La mauvaise foi madrilène
14 octobre 2008 : l’UEFA suspend le stade Vicente Calderon deux matchs fermes pour les faits retranscrits dans le paragraphe précédent. Le gouvernement espagnol et la majorité de la presse madrilène se positionnent avec mauvaise foi aux côtés de l’Atletico, fustigeant l’instance européenne et accusant Michel Platini d’être à la tête d’un complot ayant pour cible le pays ibérique. Dès lors, les médias espagnols entament une forme de propagande anti-française et publient des informations mensongères afin de laver le club d’Enrique Cerezo : selon eux, les supporters marseillais sont des radicaux nazis et ce sont eux qui ont attaqué les policiers, les handicapés phocéens sont des imposteurs et le cours des évènements se trouve curieusement modifié dans les vidéos de surveillance qu’ils passent et repassent dans les journaux télévisés nationaux. L’OM et ses supporters sont devenus les agresseurs et Marseille est maintenant considéré comme étant une ville sans loi aux yeux de l’opinion publique espagnole. Devant le tintamarre, L’UEFA choisit de modifier sa sanction en réponse à l’appel du club madrilène et opte pour un unique match à huis clos. Toujours mécontent et déterminé à démontrer que ses supporters sont les victimes, l’Atletico Madrid saisit le Tribunal Arbitral du Sport. Enfin, Santos endosse assez clairement le rôle d’otage, comme le sous-entend le comportement partial des policiers et du juge chargé de statuer sur son sort : le réquisitoire prononcé à son encontre est d’ailleurs d’une imbécilité sans commune mesure, à savoir 8 ans de prison ferme.

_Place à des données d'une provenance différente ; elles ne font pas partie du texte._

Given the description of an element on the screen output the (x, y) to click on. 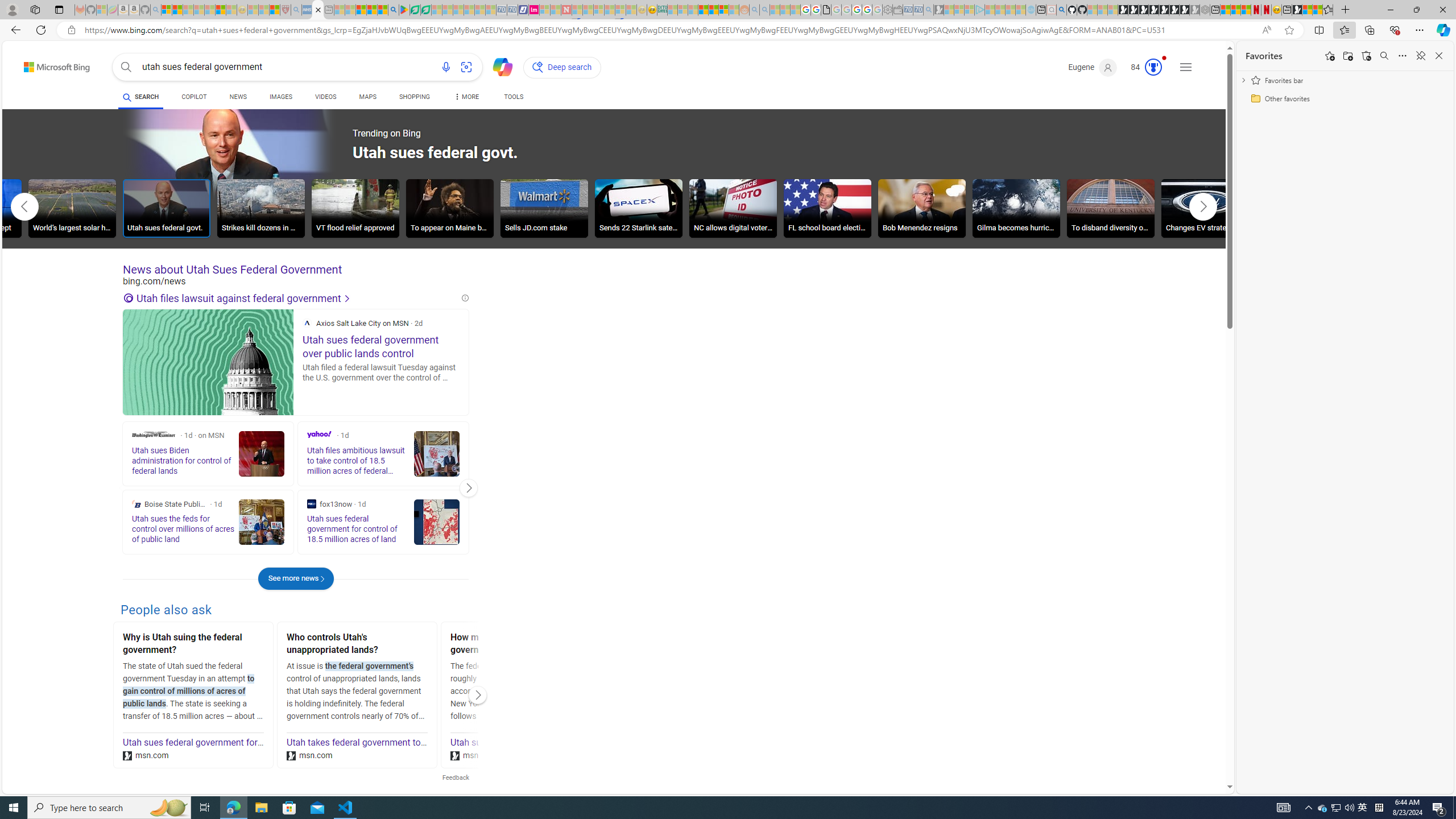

L’absence de réaction du gouvernement français
Alors que les supporters de l’OM se mobilisent afin de faire libérer le souffre-douleur Santi, l’affaire est enfin médiatisée, plus ou moins maladroitement, dans l’Hexagone. Si Bruno Delaye, Ambassadeur de la France à Madrid, demande de laisser travailler la justice espagnole en paix, on ne peut malheureusement pas lui donner raison. Cette dernière a effectivement fait preuve d’un entêtement incroyable en gardant Santos en préventive depuis la fameuse rencontre et le travail dans l’ombre du gouvernement français n’a pas le rendement escompté. Le match retour se profilant à l’horizon, il est évidemment à craindre de terribles représailles : en ne prenant pas de position officielle, le gouvernement français a opté pour une attitude bien maladroite. Médias et politiques espagnols, semblant prendre un malin plaisir à provoquer les Marseillais, cherchent évidemment à faire dégénérer la situation en prévision de la rencontre au Stade Vélodrome. Alors que l’affaire prend des proportions alarmantes et que des mensonges sont quotidiennement proférés contre eux, il s’agit évidemment de tout faire pour ne pas donner l’impression (fausse) aux supporters phocéens selon laquelle ils devraient se faire justice eux-mêmes. Ce d’autant qu’il ne serait pas aisé d’appeler au calme les 10 millions de sympathisants que compte le club en France. Afin d’enrayer la montée de colère, les autorités françaises doivent absolument condamner le comportement inadmissible adopté depuis plusieurs semaine dans la capitale espagnole.

Deux mois après les faits, l’ignoble feuilleton se poursuit. Enrique Cerezo ayant prouvé à tous sa terrible malhonnêteté, espérons que la présidence et les ministères français prennent enfin conscience de la gravité de la situation : il est urgent de condamner le manège auquel se livrent les autorités madrilènes et d’exiger la libération de Santos Mirasierra, otage quasi-officiel.